Trecho do documento:
§
Para ajudar o Brasil a fazer a travessia deste século da escassez, o GLOBO percorreu 4 mil quilômetros de Rio, Bahia, Pernambuco, Goiás e Distrito Federal e inicia hoje, Dia Mundial da Água, uma série especial sobre a crise hídrica. Até o domingo, na edição impressa e em ambiente especial no site, que contará com conteúdos ampliados e exclusivos, reportagens vão explorar causas e consequências da destruição ambiental, da utilização desregulada dos recursos naturais e do descaso com saneamento, e discutir soluções.

'A água potável é mais cara'
Uma das vozes mais influentes no debate sobre gestão de recursos hídricos no Brasil, secretário receita tecnologia e regulação para restringir uso do insumo

PATRIK CAMPOREZ
pmacao@edglobo.com.br

Presidente do Conselho Mundial da Água, Benedito Braga afirma que é preciso elevar investimentos em segurança hídrica para evitar o colapso de grandes cidades. Ele, que também é secretário de Saneamento de São Paulo, recomenda dedicação ao entendimento dos efeitos das mudanças climáticas. E alerta para uma constatação espinhosa para famílias e setor produtivo, uma vez que a água é um bem pelo qual paga-se pouco no país: "Água potável é uma água mais cara".
Os governantes estão levando a sério a questão hídrica no Brasil?
Há espaço para que os políticos deem sinalização mais forte no sentido de fortalecimento administrativo e mobilização de orçamento mais significativa para a água, para o saneamento e o aumento da segurança hídrica.
O que falta o país fazer?
Os cientistas falam em secas mais longas, teremos de ter a capacidade de armazenar água (construção de reservatórios e adutoras). Temos que observar a demanda. Tem que ser mais eficiente, ter o uso mais racional, reuso e entender que a água potável é uma água mais cara, que passa por processo de tratamento. Temos que ter um sistema de agricultura que valorize o uso de irrigação mais eficiente do que os tradicionais. Usar a tecnologia de previsão de tempo e clima para irrigar só quando for extremamente importante é outra questão.
E do lado da demanda por água?
Precisamos de instituições públicas reguladoras mais eficientes. Isso passa por convencer a classe política a dar condições às agências reguladoras estaduais.
Quais regiões do país enfrentam situações mais críticas?
O Nordeste é das mais críticas. Temos grandes açudes com nível de armazenamento muito baixo e que requerem gestão importante da demanda. Temos que parar com a irrigação e focar no abastecimento humano. Também precisamos de mais reflexão sobre as mudanças climáticas. O foco tem sido a energia, a mitigação das emissões de CO2, o aquecimento global. É importante que nos tornemos mais resilientes às variações do clima.
O mundo está de olho nas águas doces do Brasil?
§
Tarefa a fazer: Na entrevista sobre a crise hídrica, que região do país Benedito Braga cita como uma das mais críticas?
§
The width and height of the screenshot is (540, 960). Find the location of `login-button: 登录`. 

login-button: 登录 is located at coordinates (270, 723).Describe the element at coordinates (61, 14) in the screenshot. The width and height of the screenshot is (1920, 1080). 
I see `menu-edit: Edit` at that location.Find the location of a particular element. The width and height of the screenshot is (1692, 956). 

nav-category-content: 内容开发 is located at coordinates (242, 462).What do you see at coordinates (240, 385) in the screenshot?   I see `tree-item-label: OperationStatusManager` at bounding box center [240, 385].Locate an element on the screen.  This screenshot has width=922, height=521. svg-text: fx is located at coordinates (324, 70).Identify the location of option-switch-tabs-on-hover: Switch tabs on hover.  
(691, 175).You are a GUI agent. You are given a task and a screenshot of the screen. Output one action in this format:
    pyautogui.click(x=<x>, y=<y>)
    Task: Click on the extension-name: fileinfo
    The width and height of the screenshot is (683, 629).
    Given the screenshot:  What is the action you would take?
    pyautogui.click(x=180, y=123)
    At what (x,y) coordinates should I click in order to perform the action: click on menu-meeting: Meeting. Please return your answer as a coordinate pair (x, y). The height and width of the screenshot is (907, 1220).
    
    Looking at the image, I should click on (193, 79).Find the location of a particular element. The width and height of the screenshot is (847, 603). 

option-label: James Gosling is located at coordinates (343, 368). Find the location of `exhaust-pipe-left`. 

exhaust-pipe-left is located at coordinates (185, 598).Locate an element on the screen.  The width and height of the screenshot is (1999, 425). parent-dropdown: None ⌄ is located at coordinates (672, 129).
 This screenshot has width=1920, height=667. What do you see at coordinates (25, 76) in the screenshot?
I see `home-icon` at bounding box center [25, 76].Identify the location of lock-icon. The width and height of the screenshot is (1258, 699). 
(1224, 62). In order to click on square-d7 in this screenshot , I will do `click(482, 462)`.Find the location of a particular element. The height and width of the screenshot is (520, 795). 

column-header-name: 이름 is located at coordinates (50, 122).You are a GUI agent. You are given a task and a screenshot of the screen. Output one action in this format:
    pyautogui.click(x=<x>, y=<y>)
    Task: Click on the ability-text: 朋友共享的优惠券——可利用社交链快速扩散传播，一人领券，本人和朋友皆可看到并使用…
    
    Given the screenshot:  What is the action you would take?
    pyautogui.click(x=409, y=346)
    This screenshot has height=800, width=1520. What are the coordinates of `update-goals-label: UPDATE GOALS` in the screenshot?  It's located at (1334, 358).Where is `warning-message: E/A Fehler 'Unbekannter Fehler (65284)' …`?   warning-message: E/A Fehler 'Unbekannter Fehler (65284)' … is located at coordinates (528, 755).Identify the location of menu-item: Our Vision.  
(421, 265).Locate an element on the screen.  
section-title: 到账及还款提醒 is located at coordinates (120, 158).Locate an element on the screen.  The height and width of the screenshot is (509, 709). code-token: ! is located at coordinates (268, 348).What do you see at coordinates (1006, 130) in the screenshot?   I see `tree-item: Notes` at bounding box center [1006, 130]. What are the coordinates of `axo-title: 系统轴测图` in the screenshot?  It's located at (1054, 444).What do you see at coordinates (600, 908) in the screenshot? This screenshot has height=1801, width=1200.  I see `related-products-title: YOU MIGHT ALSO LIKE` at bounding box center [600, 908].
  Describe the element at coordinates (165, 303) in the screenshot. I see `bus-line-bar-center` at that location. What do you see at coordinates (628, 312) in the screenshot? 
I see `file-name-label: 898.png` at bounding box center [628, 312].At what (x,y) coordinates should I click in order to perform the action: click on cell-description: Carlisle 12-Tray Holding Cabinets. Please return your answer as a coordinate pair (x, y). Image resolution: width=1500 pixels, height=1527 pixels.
§
Resultado do exercício: O Nordeste.